:: Your goal ::
Output all the entries word for word. Omit the pictures.

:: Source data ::
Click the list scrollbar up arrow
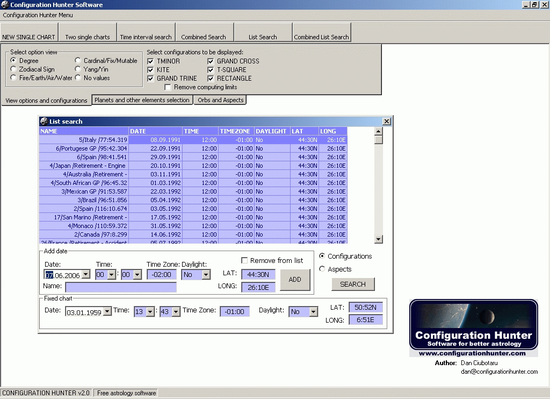The width and height of the screenshot is (550, 399). pos(378,131)
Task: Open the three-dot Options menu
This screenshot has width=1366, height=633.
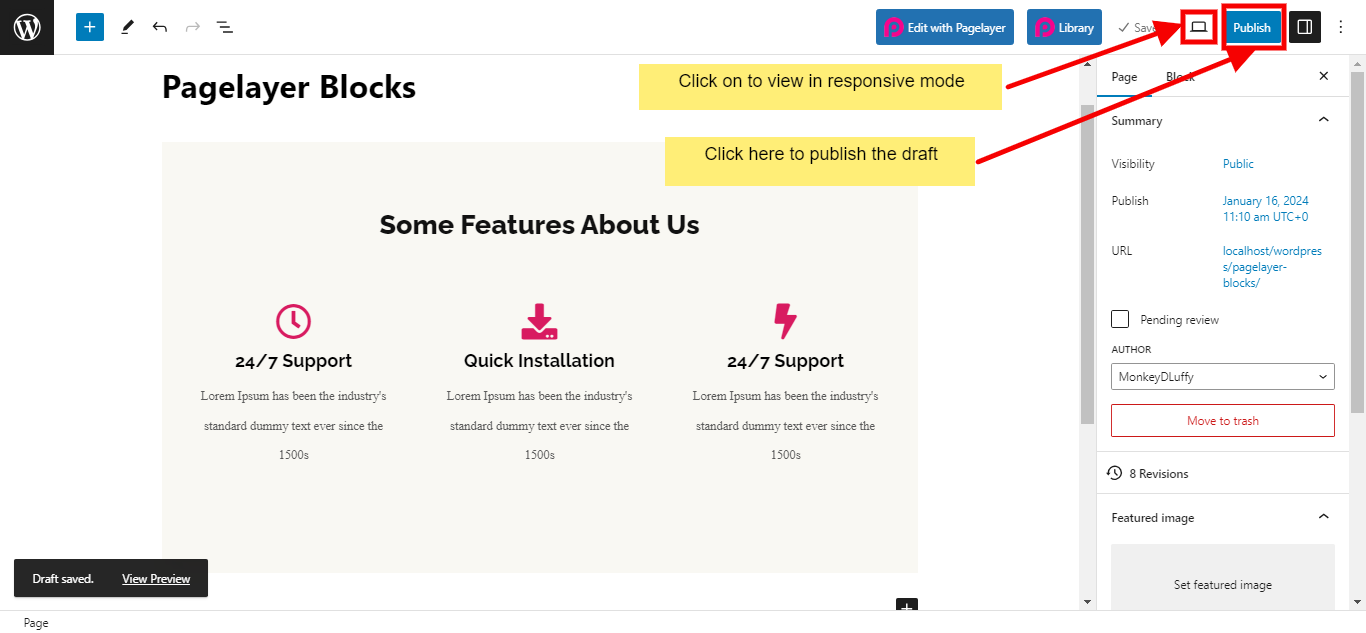Action: 1341,27
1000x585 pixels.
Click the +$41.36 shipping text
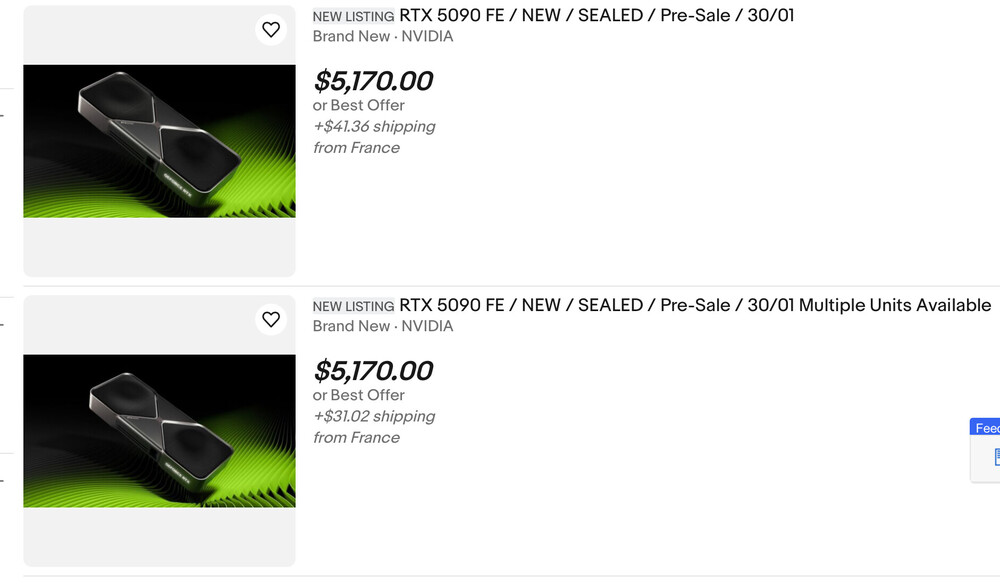coord(374,127)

:: Result of the task ::
Click the list scrollbar up arrow
The width and height of the screenshot is (550, 399). pos(378,131)
Task: Open the three-dot Options menu
This screenshot has width=1366, height=633.
Action: 1341,27
1000x585 pixels.
Click the +$41.36 shipping text
coord(374,127)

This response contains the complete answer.